From: Guixin Liu <kanie@linux.alibaba.com>
To: Nilay Shroff <nilay@linux.ibm.com>, linux-nvme@lists.infradead.org
Cc: hare@suse.de, hch@lst.de, kbusch@kernel.org, sagi@grimberg.me,
dwagner@suse.de, axboe@kernel.dk, gjoyce@ibm.com
Subject: Re: [RFC PATCHv4 0/6] nvme-multipath: introduce adaptive I/O policy
Date: Wed, 5 Nov 2025 00:57:35 +0800 [thread overview]
Message-ID: <96f9d51d-7cde-404b-a2a4-0c1b97d07be6@linux.alibaba.com> (raw)
In-Reply-To: <20251104104533.138481-1-nilay@linux.ibm.com>
Hi Nilay:
Could you plz update Documentation/admin-guide/nvme-multipath.rst too?
Best Regards,
Guixin Liu
在 2025/11/4 18:45, Nilay Shroff 写道:
> Hi,
>
> This series introduces a new adaptive I/O policy for NVMe native
> multipath. Existing policies such as numa, round-robin, and queue-depth
> are static and do not adapt to real-time transport performance. The numa
> selects the path closest to the NUMA node of the current CPU, optimizing
> memory and path locality, but ignores actual path performance. The
> round-robin distributes I/O evenly across all paths, providing fairness
> but not performance awareness. The queue-depth reacts to instantaneous
> queue occupancy, avoiding heavily loaded paths, but does not account for
> actual latency, throughput, or link speed.

▶ **Material shown**:
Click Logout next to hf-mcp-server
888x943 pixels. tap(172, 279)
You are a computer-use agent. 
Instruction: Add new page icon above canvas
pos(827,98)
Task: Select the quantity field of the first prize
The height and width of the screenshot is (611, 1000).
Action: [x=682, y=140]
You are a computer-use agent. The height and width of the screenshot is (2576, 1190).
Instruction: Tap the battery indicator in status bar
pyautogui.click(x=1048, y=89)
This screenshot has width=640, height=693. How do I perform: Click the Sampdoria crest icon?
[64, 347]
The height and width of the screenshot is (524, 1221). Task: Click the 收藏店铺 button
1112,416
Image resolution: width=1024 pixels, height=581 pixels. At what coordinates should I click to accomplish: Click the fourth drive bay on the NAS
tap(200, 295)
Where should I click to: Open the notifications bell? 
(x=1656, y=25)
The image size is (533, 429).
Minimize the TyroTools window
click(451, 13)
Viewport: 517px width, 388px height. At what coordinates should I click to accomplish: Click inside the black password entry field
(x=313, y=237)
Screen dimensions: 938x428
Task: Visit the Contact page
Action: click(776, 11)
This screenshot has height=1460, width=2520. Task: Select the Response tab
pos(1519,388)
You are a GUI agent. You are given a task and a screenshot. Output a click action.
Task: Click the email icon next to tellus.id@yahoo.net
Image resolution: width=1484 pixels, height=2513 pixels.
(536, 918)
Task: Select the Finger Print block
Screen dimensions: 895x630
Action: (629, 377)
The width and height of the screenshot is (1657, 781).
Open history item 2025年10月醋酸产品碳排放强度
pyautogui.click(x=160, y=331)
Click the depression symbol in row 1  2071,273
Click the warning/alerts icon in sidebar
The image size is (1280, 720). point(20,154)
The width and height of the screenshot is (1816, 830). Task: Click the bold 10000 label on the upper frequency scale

▶ **Written tasks**:
1. In the mailing-list message, rewrite the passage that starts at the words "From: Guixin Liu" and ends after "update Documentation/admin-guide/nvme-multipath.rst too?", with "plz" changed to "please".
2. Put the records from the line containing "The width and height of the screenshot is (1657, 781)." through the last line of the records into a Markdown table with the columns Row and Line. Number each line and skip blank lines.

▶ **Written responses**:
1.
From: Guixin Liu <kanie@linux.alibaba.com>
To: Nilay Shroff <nilay@linux.ibm.com>, linux-nvme@lists.infradead.org
Cc: hare@suse.de, hch@lst.de, kbusch@kernel.org, sagi@grimberg.me,
dwagner@suse.de, axboe@kernel.dk, gjoyce@ibm.com
Subject: Re: [RFC PATCHv4 0/6] nvme-multipath: introduce adaptive I/O policy
Date: Wed, 5 Nov 2025 00:57:35 +0800 [thread overview]
Message-ID: <96f9d51d-7cde-404b-a2a4-0c1b97d07be6@linux.alibaba.com> (raw)
In-Reply-To: <20251104104533.138481-1-nilay@linux.ibm.com>
Hi Nilay:
Could you please update Documentation/admin-guide/nvme-multipath.rst too?

2.
| Row | Line |
|---|---|
| 1 | The width and height of the screenshot is (1657, 781). |
| 2 | Open history item 2025年10月醋酸产品碳排放强度 |
| 3 | pyautogui.click(x=160, y=331) |
| 4 | Click the depression symbol in row 1  2071,273 |
| 5 | Click the warning/alerts icon in sidebar |
| 6 | The image size is (1280, 720). point(20,154) |
| 7 | The width and height of the screenshot is (1816, 830). Task: Click the bold 10000 label on the upper frequency scale |